Okeh. I love u kakak-ku
24 Agustus 2011
Pak Roni sayang banget sama aku, loh Al.
Tadi aku di kasih permen sama pak Roni
Cuma kok sudahnya agak pusing ya?
Tapi entahlah, enak aja.
Alexio tersenyum ketika membaca tulisan Alexia yang menyiratkan ia bahagia dengan guru privatnya yang baru.

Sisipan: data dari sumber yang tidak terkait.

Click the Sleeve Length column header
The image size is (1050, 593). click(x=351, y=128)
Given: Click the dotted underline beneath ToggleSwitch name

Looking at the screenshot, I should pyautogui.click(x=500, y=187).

Alexio melompat ke lembaran berikutnya, satu bulan kemudian.
14 September 2011
Al, aku sakit.
Kok kalian belum pulang sih
Kalian gak kangen sama aku?
Aku takut Al...
Takut? Alexio membaca tulisan Alexia berikutnya, tulisan Alexia semakin tidak baik, sinyal ketakutan bersamaan dengan bahaya jelas tertuang di sana.
Mata Alexio bergerak liar, terus membaca meskipun tangannya sudah gemetar menyaksikan setiap kisah memilukan di sana.
10 Agustus 2012
Aku gak berani tidur di ranjang
Aku bawa selimut ke dalam lemari, biar aku bisa tidur nyenyak
Kamu baliklah Alexio, temenin aku lagi.
13 Desember 2012
Hari ini aku tidur sama Alexio di depan
Kata Alexio, dia bakalan lindungin aku
Semoga Alexio gak pergi lagi.
Aku takut
Alexia bukan hanya takut akan kesendirian, akan tetapi ada bahaya lain yang sudah mengintainya tanpa siapapun tahu kejadian itu kecuali diary ini.
Hingga titik di mana Alexio berhenti membaca.
04 Oktober 2013
Alexio masuk rumah sakit lagi
Kakek bilang kalo aku sayang sama Al, aku harus menolongnya
Tentu aku mau, karena aku sayang sama Alexio
Kata kakek, aku harus ngasih hati aku ke Alexio.
Tak apa, asal Alexio sembuh
04 Oktober 2013
Mama dan papa juga minta yang sama,
Kata mereka, boleh tidak aku ngasih sedikit hati aku buat Alexio
Tentu, aku bakalan kasih.
Yang penting Alexio sehat.
Alexio menyentuh bagian tubuhnya yang bersarang hati di dalamnya. “Hati Alexia? Apakah karena itu, Alexia meninggal?” gumam Alexio. ia ingat betul, kembarannya sempat masuk rumah sakit, dan sejak saat itu kondisi Alexia tidak karuan. Bocah itu sering tertangkap menangis di sudut kamar, terkadang ia sembunyi di dalam lemarinya dengan wajah kacau.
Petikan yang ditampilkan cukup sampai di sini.